スライムたちは軟体を使い、あえて食べられては内側から消化を行う。
アンデッドたちは不死性を有効に生かし、大型の魔物に挑み続けた。
『────』
軍師が棒を振るうと、状況は一転。
後方で詠唱を行っていた魔物たちが、いっせいに一つの魔法を発動する。
大規模な儀式魔法。
集団で意志を重ね、同様の術式を唱えることで独りでは決して扱えない事象改変を行うことが可能となる。
本来、魔物に人が抗うために生まれたその詠唱方法が、軍師の采配によって魔物でも行使できるようになった。
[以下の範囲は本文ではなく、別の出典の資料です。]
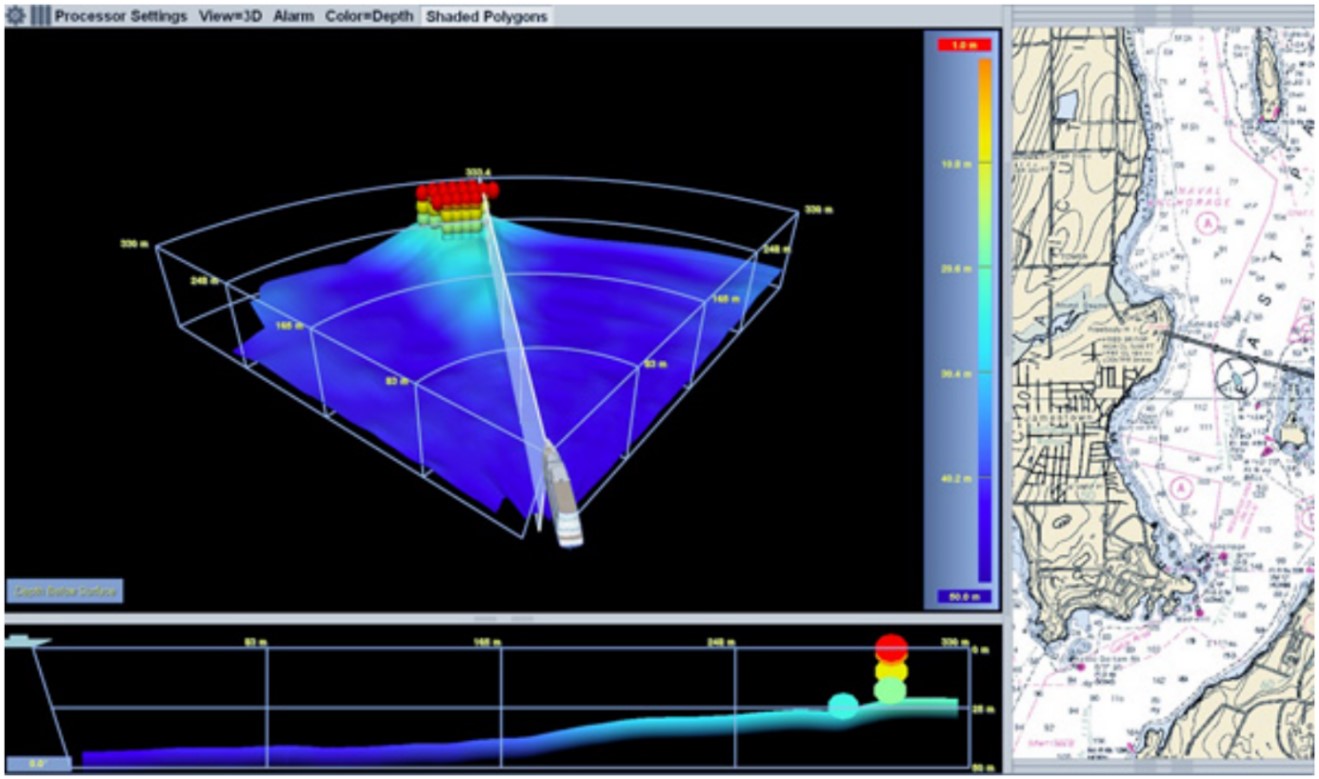
Task: Click the depth color scale bar
Action: [984, 320]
「ヤバいな。同じ手を使っても対策はされてるだろうし…………なら、こっちは」
自分の陣地で発動した強力な魔法を眺めながら、メルスは考える。
距離があったため後方に待機させていた魔物は生きているが、前線で戦っていた魔物たちはほぼ壊滅状態であった。
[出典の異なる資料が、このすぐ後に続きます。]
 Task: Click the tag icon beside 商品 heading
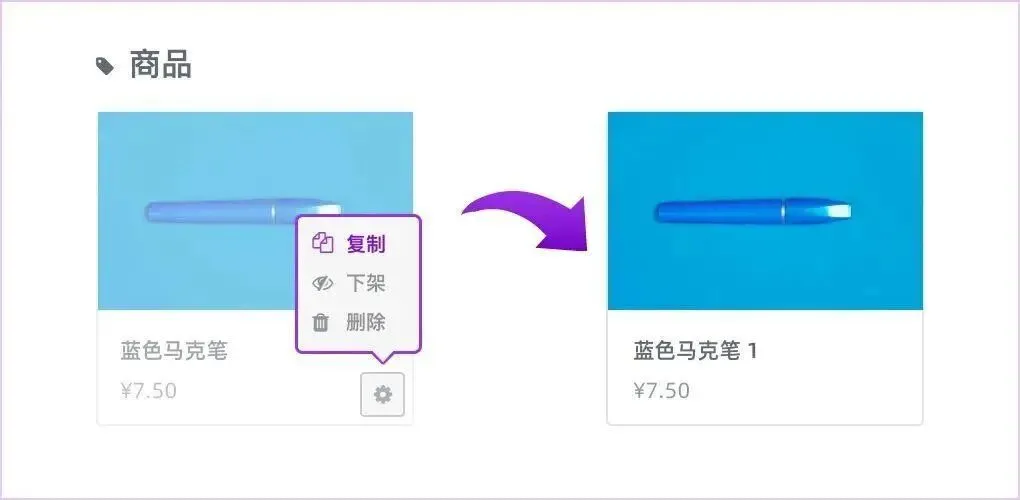105,66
とっさに庇い合いや擦りつけを行わせたものの、相手の魔物はほとんど減っていない。
思考を何千にも並速させ、メルスもまた戦略を編みだしていく。
平凡な学生であったメルスに、本物の戦場など無縁。
しかし、かつて繰り広げられた戦争の数々は、舞台を盤上に変えて今も残っている。
「いや、チェスにも将棋にも後方から動かずに相手の駒だけ取るようなヤツはないだろ」
自身の軍に命じて、魔法を発動させる。
──それは、死霊操作系の憑依魔法。
戦場に蔓延る亡霊たちに肉体を奪わせ、相手の駒を使って攻め始めていく。
「浄化系のスキルがあればやばかったが、残念ながらそれだけは無いからな」
軍師も魔物を扱うのは初めてだ。
儀式魔法に浄化系の魔法があることは知っていようと、魔物たちがそれを唱えられないことは盲点だった。
「さぁ、死者たちよ──突撃だ!」
攻撃は最大の防御。
そう言わんばかりに、メルス軍の猛攻が軍師の魔物たちへ向かっていった。
◆ □ ◆ □ ◆
「チェックメイト、か」
すべての魔物が仕事を終え、魔力へと還元されていく。
そのエネルギーは結界内で循環し、最後には俺の元へ還ってくる。
「というか、今回も思考の縛りをある程度外してなかったらヤバかっただろう。クーが居ればもっと早く決着もついてただろうけど」
黒の魔本を閉じ、修練場から出た。
今回刻まれた魔方陣、そこにはこう記されている。
──戦統軍師『ローイス』と。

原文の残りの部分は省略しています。